Даша обрадовалась им. Обрадовалась гостям, обрадовалась тому, что Виктор рано пришел домой, — не часто она теперь его видела. Она сразу же засуетилась, захлопотала, забегала.
— Сейчас, сейчас буду вас кормить! — посулила она на бегу. — Ведь вы же, как черти, голодные?..
А Виктор стал показывать гостям свой новый дом.
Ему самому здесь не все было знакомо. Каждая картина на стене, каждая безделушка на буфете были для него самого открытием. «И когда только Даша успела? — восхитился он. — Она наладила дом быстрее, чем я — трест...»
— В этом доме жить можно! — изрек Светличный, когда, осмотрел все закоулки, вплоть до веранды и сада, гости вернулись в кабинет.
— И хорошо можно жить, — прибавил Андрей, но тотчас же и заметил: — Э, а книг-то у тебя маловато!..
— Ну, совсем как Нечаенко! — расхохотался хозяин. — Помнишь, как он раз перетряхнул нашу библиотечку?
И они, словно сговорившись, в этот вечер предались роскоши воспоминаний.
5
Только тот, кто, как добрый хозяин, знает настоящую цену каждому рабочему дню, кто в итогах трудового месяца коллектива привык видеть и свое, личное счастье или несчастье, для кого мертвые цифры в сводке не мертвы, а исполнены жизни, борьбы и треволнении, — тот знает, как круто даются последние дни месячного плана и как у иных ротозеев легко, вскачь, словно мелочь из дырявого кошелька, сыплются первые дни: не успеет оглянуться, — а уж рассорил, растерял добрую половину…

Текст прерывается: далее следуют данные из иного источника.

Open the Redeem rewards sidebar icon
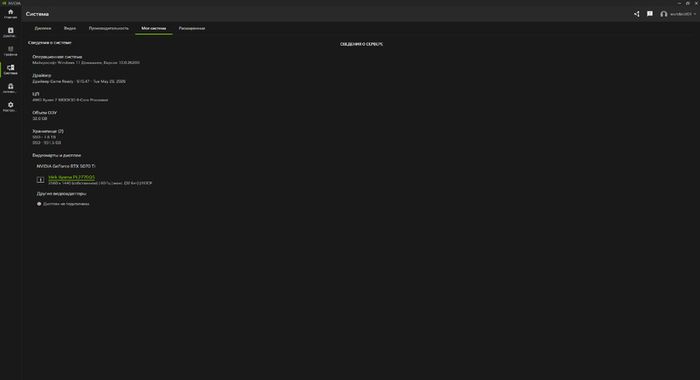Viewport: 700px width, 380px height. coord(10,88)
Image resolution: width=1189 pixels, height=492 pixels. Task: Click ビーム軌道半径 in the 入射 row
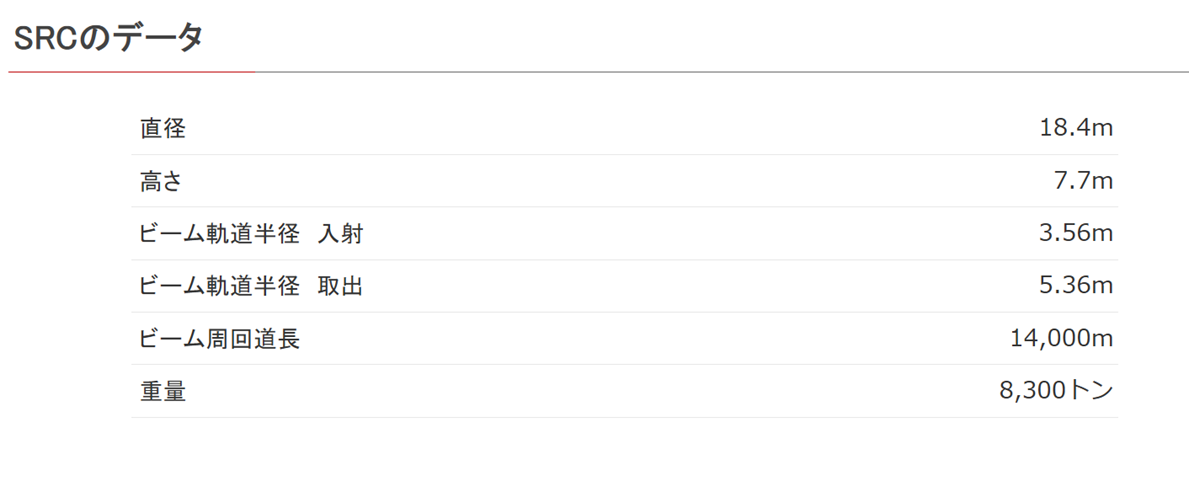[x=220, y=234]
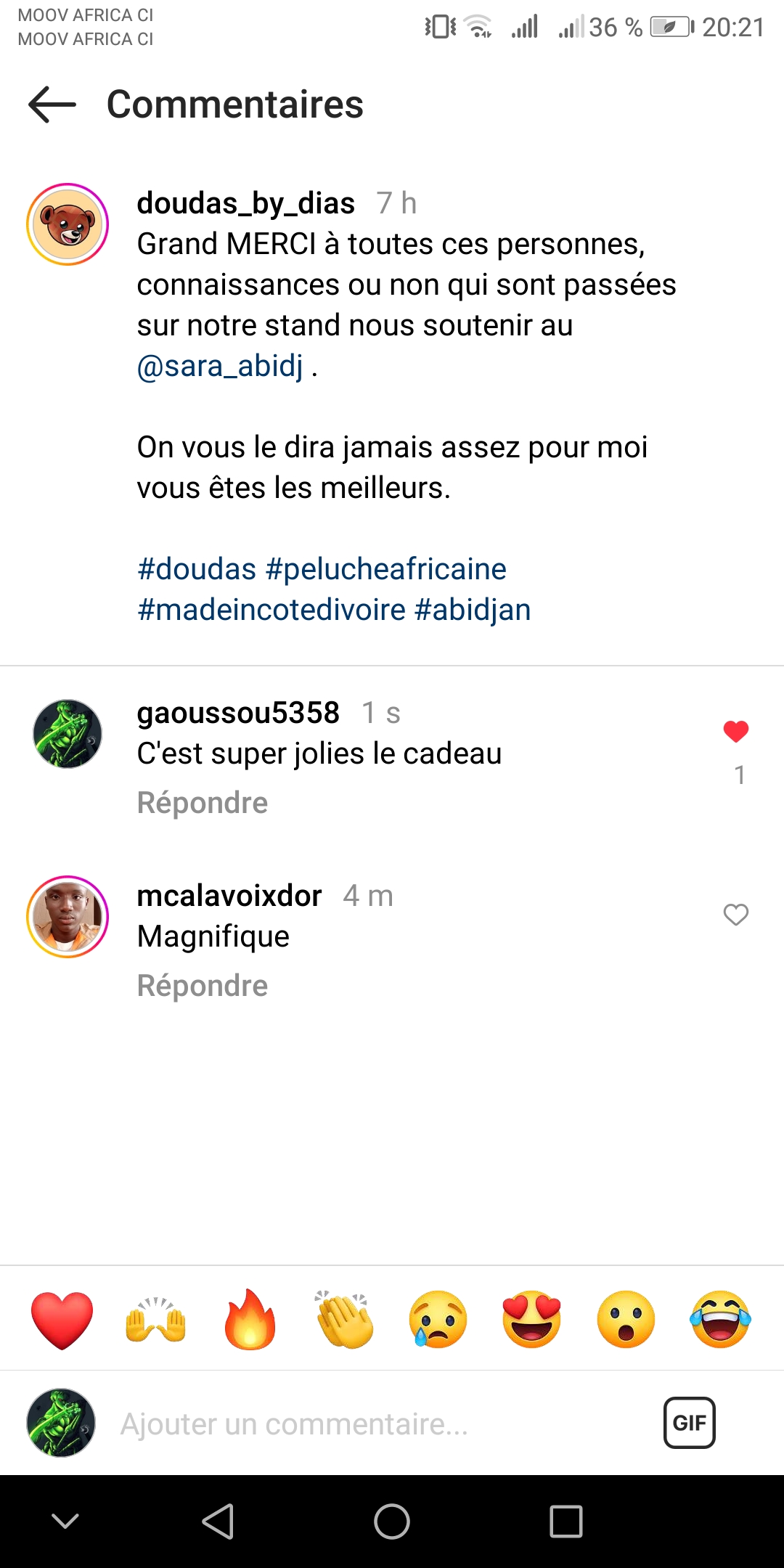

Вприпрыжку, медяками, легкими гривенничками покатились первые майские дни, и хотя Виктор старался каждый пятак поставить ребром, из каждого дня выжать все капли, — он и сам не заметил, как растаяла первая неделя. А сделал он, как ему казалось, мало, совсем мало, почти ничего.
Но ночью пятого, точнее — ранним утром шестого мая его разбудил телефонный звонок. Виктор тотчас же схватил трубку. Он все еще никак не мог привыкнуть к этим тревожным ночным звонкам; за каждым из них ему мерещилась катастрофа.
Звонил Посвитный. Каким-то незнакомым, не своим — спокойным, деловым голосом, без обычного хихиканья, он извинился за то, что так рано потревожил начальника, и Виктор, холодея, догадался, что стряслось нечто необыкновенное.
— Да что, что случилось-то? — нетерпеливо крикнул он в трубку.
— Докладываю, — медленно и с достоинством отвечал голос, совсем не похожим на голос Посвитного. — Только что мы выдали на-гора последние вагончики угля и тем самым выполнили суточный план на сто три процента...
— Что? Что? — ушам своим не поверил Виктор.